I’ve been meaning to write some more postings about Shakespeare films I’ve seen, but haven’t got round to it and my memories of some of them are starting to fade, so I’m going to do some brief capsule reviews instead of my usual epics – I’m looking to write more frequent and shorter postings anyway, although I’m sure I will continue to write at length occasionally!
The one I saw most recently was Orson Welles’ Macbeth (1948), which I had recorded from TV, and found much more impressive than I’d expected to after seeing some lukewarm and downright scathing reviews. Released the same year as Laurence Olivier’s Hamlet, but with a much smaller budget, this production was very much overshadowed by Olivier’s big-budget Oscar-winner – but I’d say there are a lot of similarities between the two, as they both use minimalist sets and atmospheric lighting with a lot of darkness and shadows. Welles’ production is said to be influenced by German expressionism, and also has some weird camera angles.
They also both feature towering central performances by the actor-director – Welles might have a cheap and tacky-looking costume, but his speaking of Shakespeare’s verse is still great, and he completely overshadows all the other actors, including radio actress Jeanette Nolan as Lady Macbeth.
There’s a good background account of the making of this Macbeth in Kenneth S Rothwell’s book Shakespeare on Screen, where he recounts how the Poverty Row studio which released this film, Republic Pictures, made some hefty cuts before release and also forced Welles to rerecord the dialogue, which had originally been done with Scottish accents. The film has now been restored, with the cut footage added back in and the Scottish dialogue restored – I’d have to say the Scottish accents sound a bit unconvincing, but they definitely go with the wild, dark and bleak landscapes of this version.
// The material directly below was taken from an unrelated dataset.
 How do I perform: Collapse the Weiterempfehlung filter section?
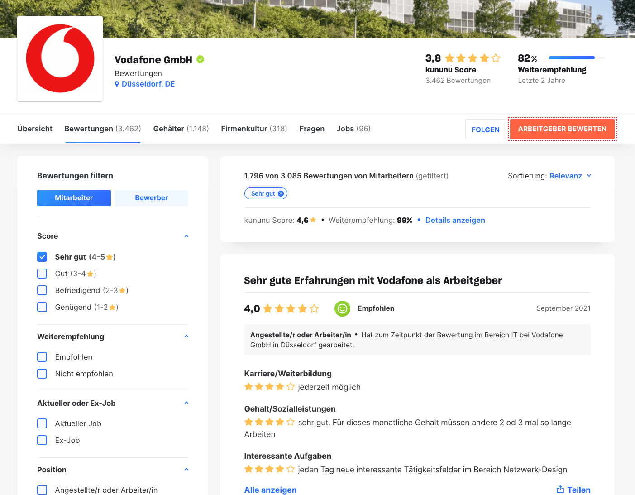[186, 336]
The real problem with the dialogue, though, is that it was recorded separately, with the actors mouthing their dialogue on camera to go with the soundtrack. Rothwell suggests this method of production shows the influence of Welles’ background in radio. In any case, it didn’t quite work and a lot of the dialogue is noticeably out of synch. I was interested to read that some elements from Welles’ earlier touring stage production of Macbeth with an all-black cast, set in Haiti, have been included, such as the voodoo doll with Macbeth’s head – there is a clip of the ending of the stage version on Youtube, which is very striking and makes me wish it was possible to watch and compare the whole production.